Klomp leidde mijn vader weer naar een sober
ingerichte vergaderruimte met een portret van Hare Majesteit de
Koningin aan de muur. Aan de vergadertafel zat een man. Spiegel,
zoals hij zich voorstelde, was kleiner van stuk, en iets ouder. Op
zijn kalende schedel zaten pigmentvlekken.
Klomp en Spiegel gingen naast elkaar zitten aan de
tafel met het glanzende blad. Mijn vader nam tegenover hen
plaats.
‘Wij zullen nu een verkennend gesprek voeren,’ sprak
Klomp. Spiegel maakte aantekeningen. Ze spraken eigenlijk niet over
de dienst waar zij deel van uitmaakten, maar vooral over mijn
vader. Mijn vader vertelde veel.
Een uur later stond hij weer buiten. Bij het
afscheid in de vergaderruimte hadden Spiegel en Klomp gezegd dat
hij niets over dit gesprek mocht delen, zelfs niet met zijn vrouw.
‘Hoe dierbaar en betrouwbaar zij ook zal zijn, daar twijfelen wij
echt niet aan,’ verduidelijkte Spiegel. Hoe kon hij dat nu
weten?
Het drong nog niet helemaal tot hem door wat voor
een eigenaardig gesprek hij zojuist gevoerd had, en welke
werkzaamheden hij mogelijk in de toekomst zou gaan uitvoeren.
’s Avonds vertelde hij het verhaal toch voorzichtig,
hoewel niet in detail, aan mijn moeder, die het met grote
bewondering aanhoorde. Zij was trots op hem dat hij het zo ver had
geschopt in de sollicitatieprocedure, maar twijfelde ook aan de
aard van de werkzaamheden voor dit instituut.
Na een week werd mijn vader opnieuw uitgenodigd met
een officiële, verzegelde brief. Nu moest hij naar een fabriek
annex magazijn voor levensmiddelen op een bedrijventerrein in
Haarlem. Het gesprek was deze keer minder vrijblijvend, de sfeer
meer gespannen. Mijn vader moest tal van documenten overleggen en
hij moest zijn hele familiegeschiedenis uit de doeken doen. Hij
moest een reeks psychologische tests doorstaan en zijn visie geven
op de Sovjet-Unie, de werkzaamheden van J. Edgar Hoover voor de
FBI en de Communistische Partij
Nederland.
Het bleek uiteindelijk om bescheiden ‘controlewerk’

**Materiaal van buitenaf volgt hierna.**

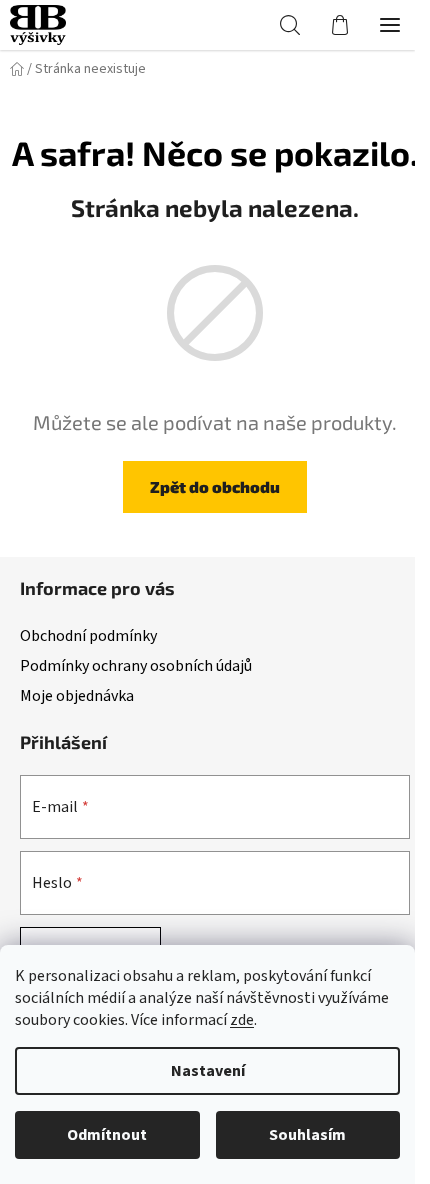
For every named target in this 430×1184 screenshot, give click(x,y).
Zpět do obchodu (215, 486)
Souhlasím (307, 1135)
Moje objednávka (77, 696)
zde (242, 1020)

te gaan voor de Centrale Veiligheidsdienst, in 1949 omgedoopt tot
Binnenlandse Veiligheidsdienst. Mijn vader werd geacht in de gaten
te houden of er ouders van de jongens van Duynstaete contact
onderhielden met communistische netwerken in het buitenland. Hij
diende verslag uit te brengen wanneer ouders, of in sommige
gevallen de jongens zelf, ‘verdacht’ waren voor de vrije
democratische rechtsstaat in het Westen. Het heette dan dat er een
antecedentenonderzoek moest worden uitgevoerd.

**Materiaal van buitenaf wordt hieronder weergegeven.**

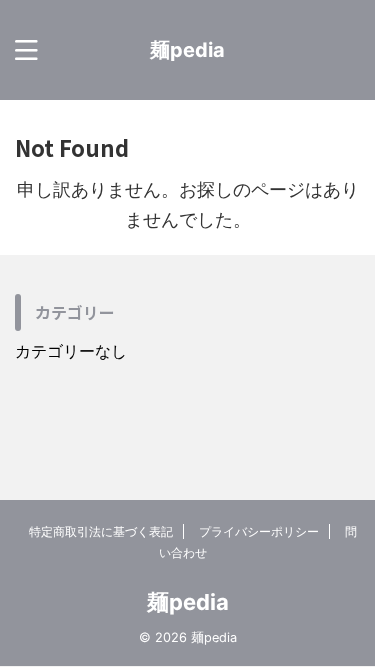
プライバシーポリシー (259, 531)
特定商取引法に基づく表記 (101, 531)
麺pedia (187, 50)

Dat men juist mijn vader had aangetrokken, had niet
alleen te maken met zijn kennis van het communisme, maar ook met de
ligging van Duynstaete. In de duinen bleek menig wapendepot
verborgen te liggen, mochten de Russen komen. Dat potentiële
‘sympathisanten van Moskou’ die informatie zouden doorspelen,
diende voorkomen te worden.
Hij ging officieel voor twee dagen voor de dienst
aan de slag. Het geld, driehonderd gulden per maand, ontving hij
contant in een envelop die hij af diende te halen op het kantoor in
het Haagse Statenkwartier – de fiscus mocht er niet van
weten.
Omdat mijn vader op de administratie van
Duynstaete werkte, kon hij het reilen en zeilen van menig ouder
volgen. Hij wist welke beroepen zij uitoefenden, in welke rangen en
standen zij zich begaven en in welke gemeente zij woonden. Hij kon
met eenvoudige technieken achterhalen of ouders
marxistisch-leninistische sympathieën hadden. Al mocht hij van
Klomp en Spiegel nooit opzettelijk vallen uitzetten, en had hij als
BVD-spion nooit enige
arrestatiebevoegdheid, hij kon zijn oren en ogen wel openhouden bij
jaarlijkse borrels en informatieavonden van Duynstaete, en
schriftelijk gaf hij deze informatie door aan Klomp en
Spiegel.
Mijn vader vond zichzelf in principe geen verrader
of spion. Immers, hij streed tegen het rode gevaar. Alles voor de
veiligheid van onze democratische rechtsstaat. Hij beschouwde
zichzelf als een beambte in dienst van de rijksoverheid.
‘Heb je mij al die jaren in de gaten
gehouden?’ Ik trilde.
Mijn vader schudde zijn hoofd. ‘Dat was het juist.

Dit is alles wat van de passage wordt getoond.